=== Objective ===
Rewrite the entries from the line with "Task: Click the Unlimited Chats label" to the line with "Action: [1052, 227]", putting "Unlimited Messages" in place of "Unlimited Chats" and keeping everything else the same; leave the pictures out.

=== Supplied material ===
* * * * * * *

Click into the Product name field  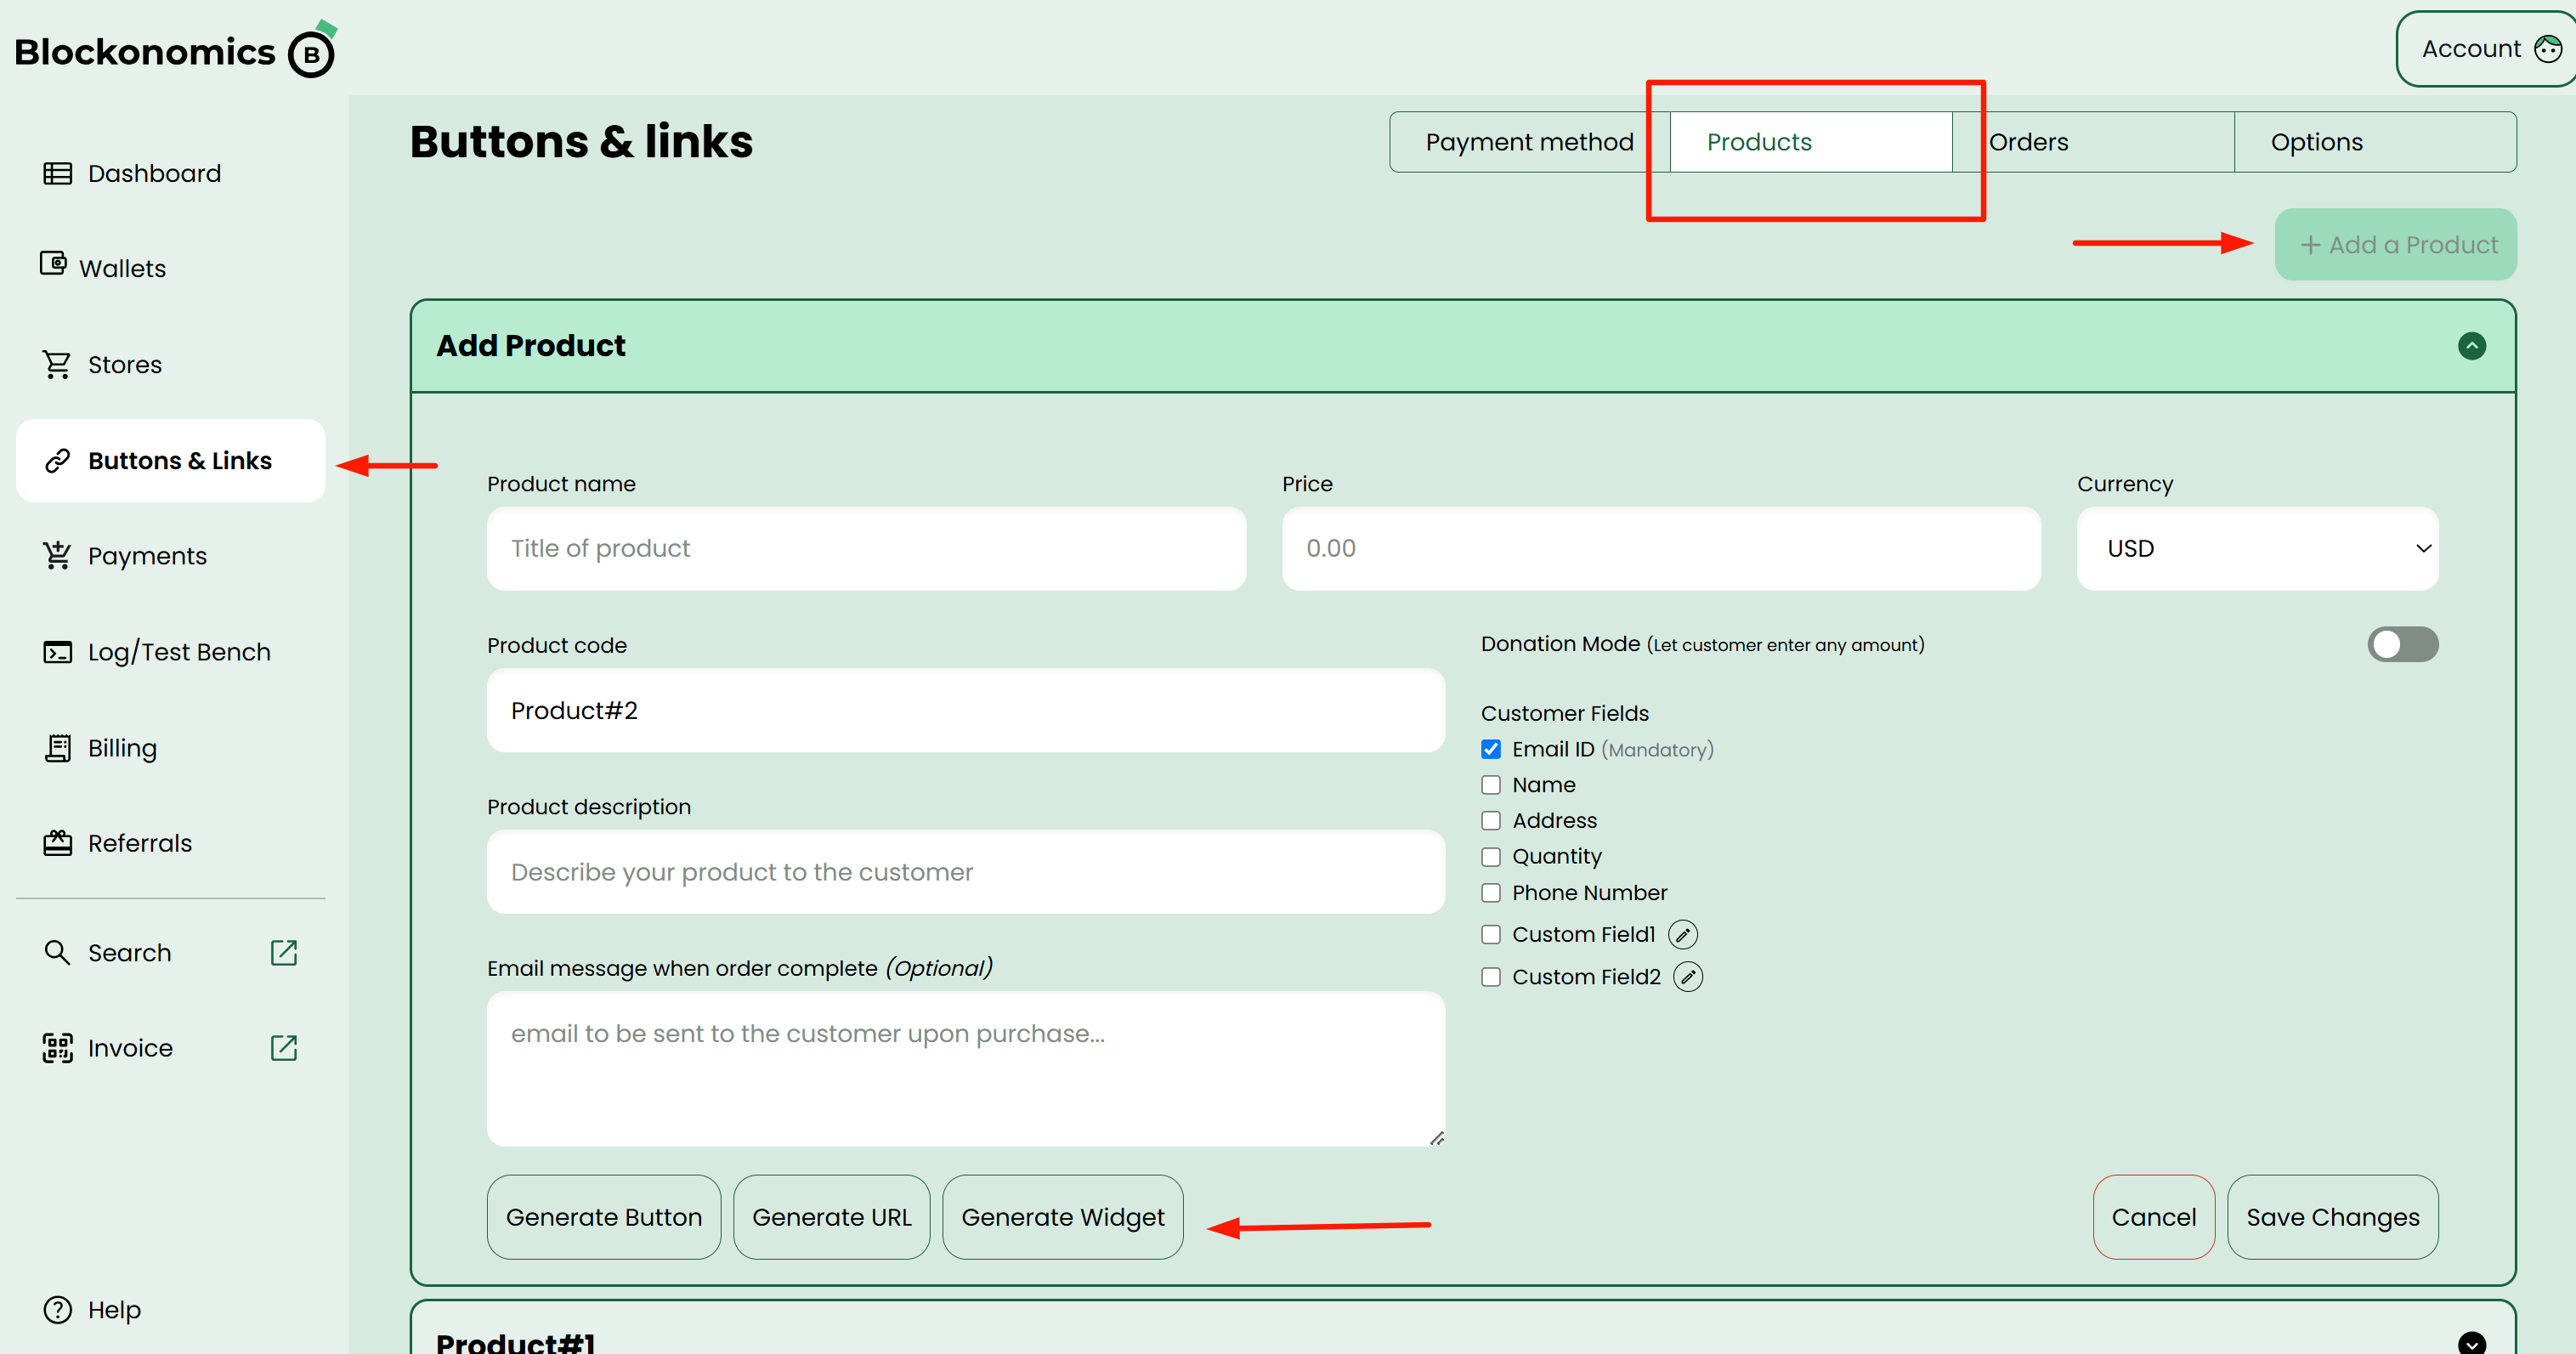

* * * * * * *

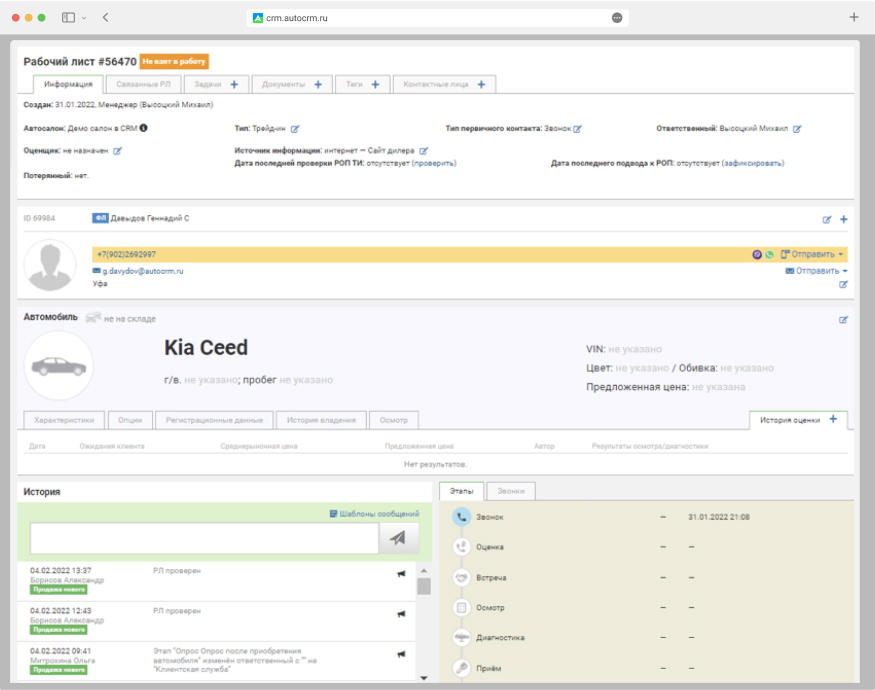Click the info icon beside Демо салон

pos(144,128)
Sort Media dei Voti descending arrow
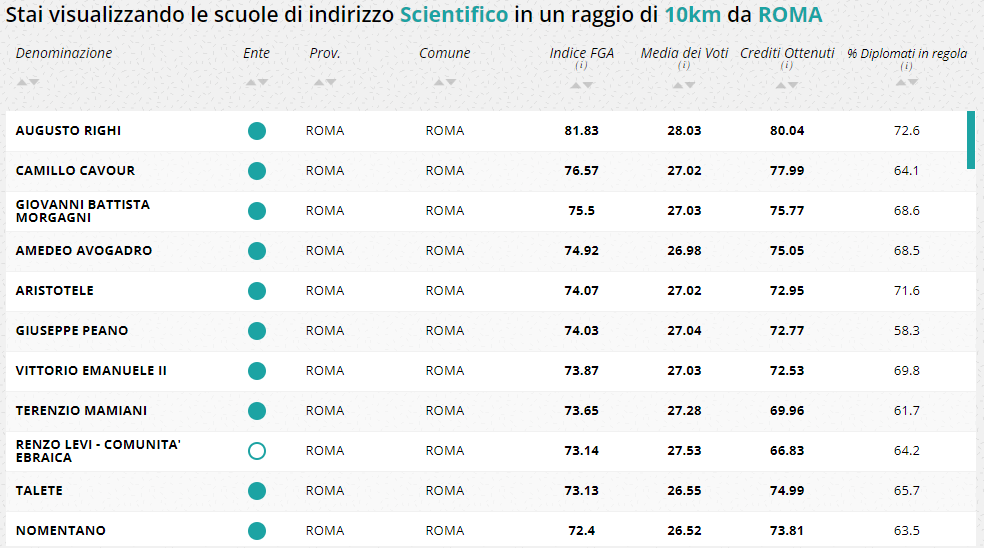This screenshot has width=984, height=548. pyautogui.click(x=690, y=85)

* * * * * * *

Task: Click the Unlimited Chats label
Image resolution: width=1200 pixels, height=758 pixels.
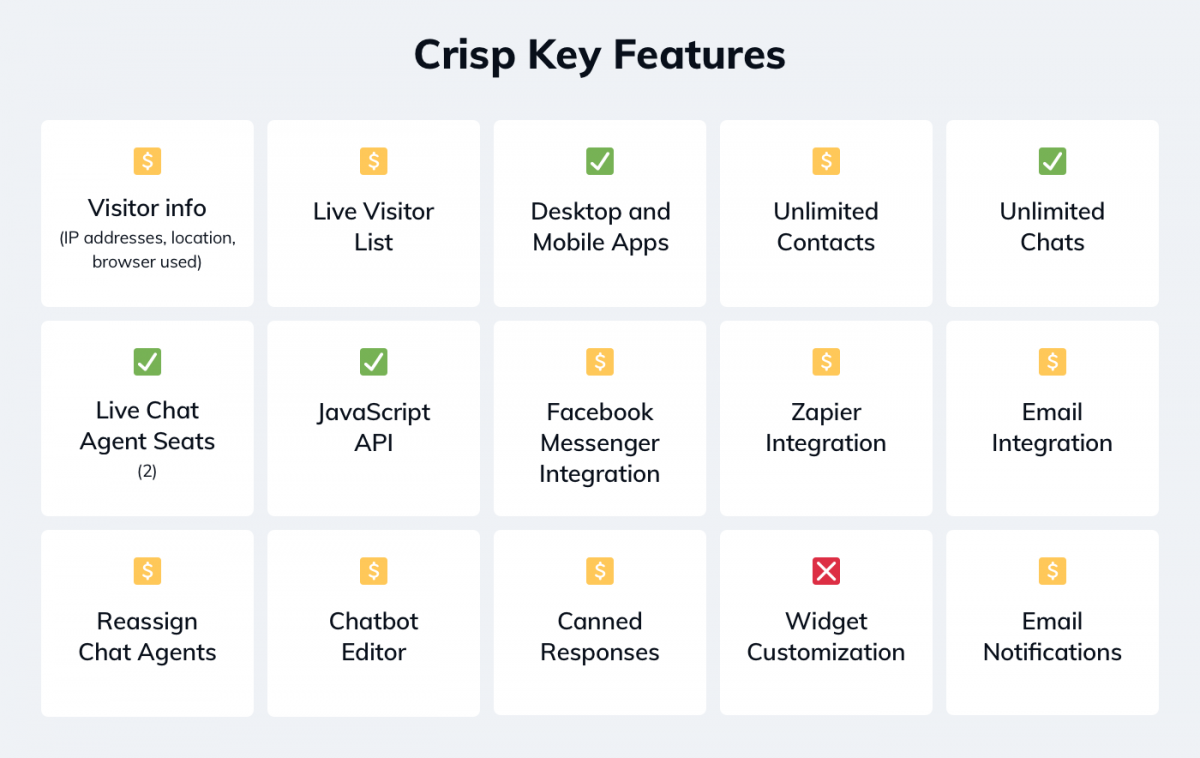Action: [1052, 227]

* * * * * * *

=== Solution to this task ===
Task: Click the Unlimited Messages label
Image resolution: width=1200 pixels, height=758 pixels.
Action: [1052, 227]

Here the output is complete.